Likelihood and Prior#

We then define the log-likelihood function and prior object. We will use the same functions for both models and provide the model as an additional argument.

# Log-likelihood function used for either model
def log_like(params, t, data, sigma, model):
    m = model(params, t)
    diff = m - data
    return -0.5 * np.dot(diff, diff) / sigma**2.0


from scipy.stats import uniform

# Prior distributions for the parameters
# Extended model
prior_extended = pc.Prior([uniform(-5.0, 10.0), # A in [-5, 5]
                           uniform(-5.0, 10.0), # B in [-5, 5]
                           uniform(10.0, 90.0), # omega in [10, 100]
                           uniform(0.0, np.pi)]) # phi in [0, pi]

# Simple model
prior_simple = pc.Prior([uniform(-5.0, 10.0), # A in [-5, 5]
                         uniform(10.0, 90.0), # omega in [10, 100]
                         uniform(0.0, np.pi)]) # phi in [0, pi]

Initialising and running Preconditioned Monte Carlo#

Once we generate some initial positions for the particles by sampling from the prior we are ready to initialise the sampler and run PMC to get the results. We do this two times, once for the extended model and once for the simple model.

Extended model#

# Initialise sampler for extended model
sampler_extended = pc.Sampler(prior=prior_extended,
                              likelihood = log_like,
                              likelihood_args = [t, data, sigma, model_extended],
                              )

# Run sampler
sampler_extended.run()

# Get log evidence estimate
logz_extended, logz_err_extended = sampler_extended.evidence()

Iter: 38it [02:51,  4.52s/it, calls=32500, beta=1, logZ=-55.5, ESS=5.01e+3, accept=0.871, steps=1, logp=-46.3, efficiency=0.832]     

Simple model#

# Initialise sampler for simple model
sampler_simple = pc.Sampler(prior=prior_simple,
                              likelihood = log_like,
                              likelihood_args = [t, data, sigma, model_simple],
                              )

# Run sampler
sampler_simple.run()

# Get log evidence estimate
logz_simple, logz_err_simple = sampler_simple.evidence()

Iter: 35it [02:49,  4.84s/it, calls=27000, beta=1, logZ=-75.4, ESS=4.98e+3, accept=0.888, steps=4, logp=-67.4, efficiency=0.72]     

Bayes factor and model comparison#

Now that both runs are complete, we can use the estimates of the logarithm of the model evidence \(\log \mathcal{Z}\) for the two models to compute the so–called Bayes factor \(BF_{es} = \exp(\log\mathcal{Z}_{ext}-\log\mathcal{Z}_{simple})\), which under the assumption of equally probable models a-priori expresses the posterior odds of the extended model to the simple model i.e. how much more probable is that the data were generated by the extended rather than the simple model.

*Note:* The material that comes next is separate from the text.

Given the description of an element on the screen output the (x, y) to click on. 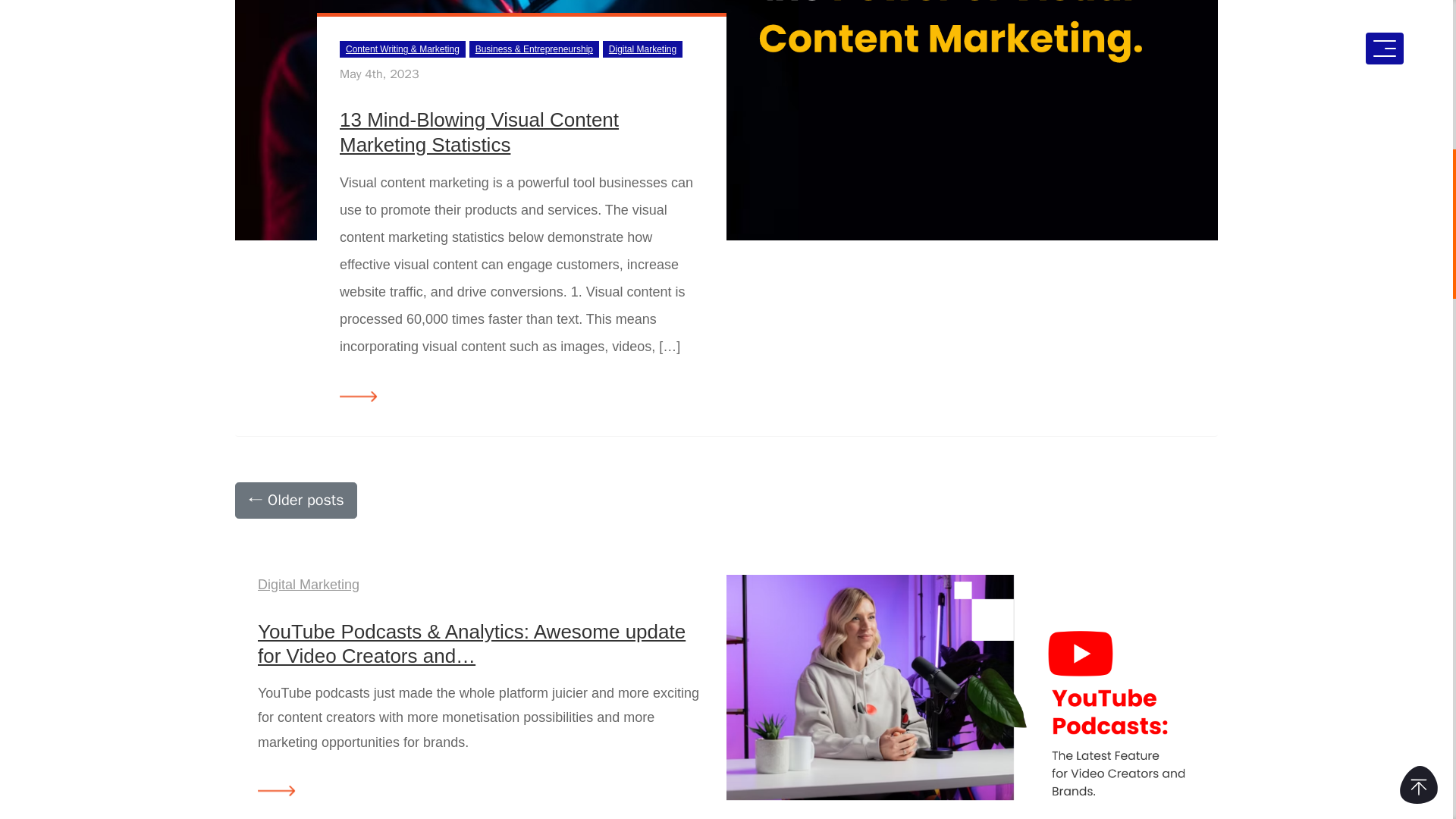
Digital Marketing (308, 584)
13 Mind-Blowing Visual Content Marketing Statistics (478, 132)
Digital Marketing (642, 48)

# Bayes factor of extended to simple model
BF = np.exp(logz_extended-logz_simple)

print('The extended model is '+str(np.round(BF,2))+' times more probable than the simple model.')

The extended model is 348715174.26 times more probable than the simple model.

It is important to mention here that there some caveats in the use of Bayes factors for model comparison.

First of all, the estimates of the model evidences \(\mathcal{Z}\) that constitute the numerator and denominator of the Bayes factor are subject to noise.
The Bayes factor is very much prior dependent, so if you cannot provide well-justified priors then do not use it.
Even if you can provide well-justified priors, keep in mind that any small uncertainty in the exact form of the priors can lead to \(\mathcal{O}(1)\) effects on the Bayes factor. So do not over-interpret it, especially if it is of order \(\mathcal{O}(1)\).
Finally, all models are wrong. The Bayes factor will only inform you of the most probable model, but keep in mind that there is a good chance that none of the models that you are comparing is the “correct” one.